CLARITE facilitates the quality control and analysis process for EWAS of metabolic-related traits
2019
While genome-wide association studies are an established method of identifying genetic variants associated with disease, environment-wide association studies (EWAS) highlight the contribution of non-genetic components to complex phenotypes. However, the lack of high-throughput quality control (QC) pipelines for EWAS data lends itself to analysis plans where the data are cleaned after a first-pass analysis, which can lead to bias, or are cleaned manually, which is arduous and susceptible to user error.

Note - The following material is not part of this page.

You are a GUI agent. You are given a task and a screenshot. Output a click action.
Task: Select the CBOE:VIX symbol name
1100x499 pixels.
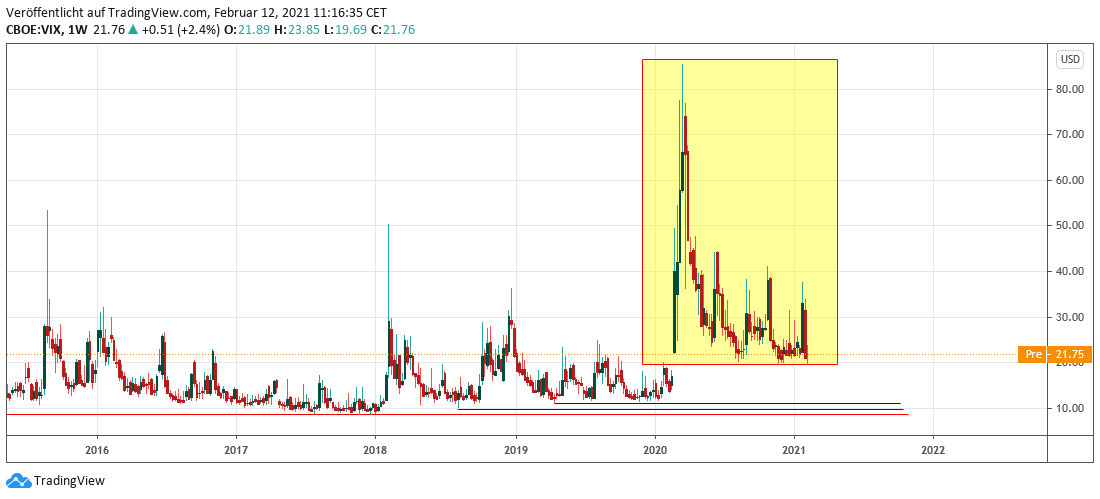34,30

We offer a novel R package, CLeaning to Analysis: Reproducibility-based Interface for Traits and Exposures (CLARITE), as a tool to efficiently clean environmental data, perform regression analysis, and visualize results on a single platform through user-guided automation. Though CLARITE focuses on EWAS, it is intended to also improve the QC process for phenotypes and clinical lab measures for a variety of downstream analyses, including phenome-wide association studies and gene-environment interaction studies. Using CLARITE, we performed and sought replication of an EWAS in the National Health and Nutrition Examination Survey (NHANES) (N overall discovery=9063, N overall replication=9874) for body mass index (BMI) and over 300 environment variables, adjusting for sex, age, race, socioeconomic status, and survey year. Seventeen BMI results replicated at a Bonferroni corrected p < 0.05. The top replicating results were g-tocopherol (vitamin E) and serum iron levels. Results of this EWAS are important to consider for metabolic trait analysis, as BMI is tightly associated with these phenotypes, and as such, exposures predictive of BMI may be useful for covariate and/or interaction assessment of metabolic-related traits. CLARITE allows improved data quality for EWAS, gene-environment interactions, and phenome-wide association studies, by establishing a standardized and high-throughput quality control pipeline. Thus, CLARITE is recommended for studying the environmental factors underlying metabolic disease.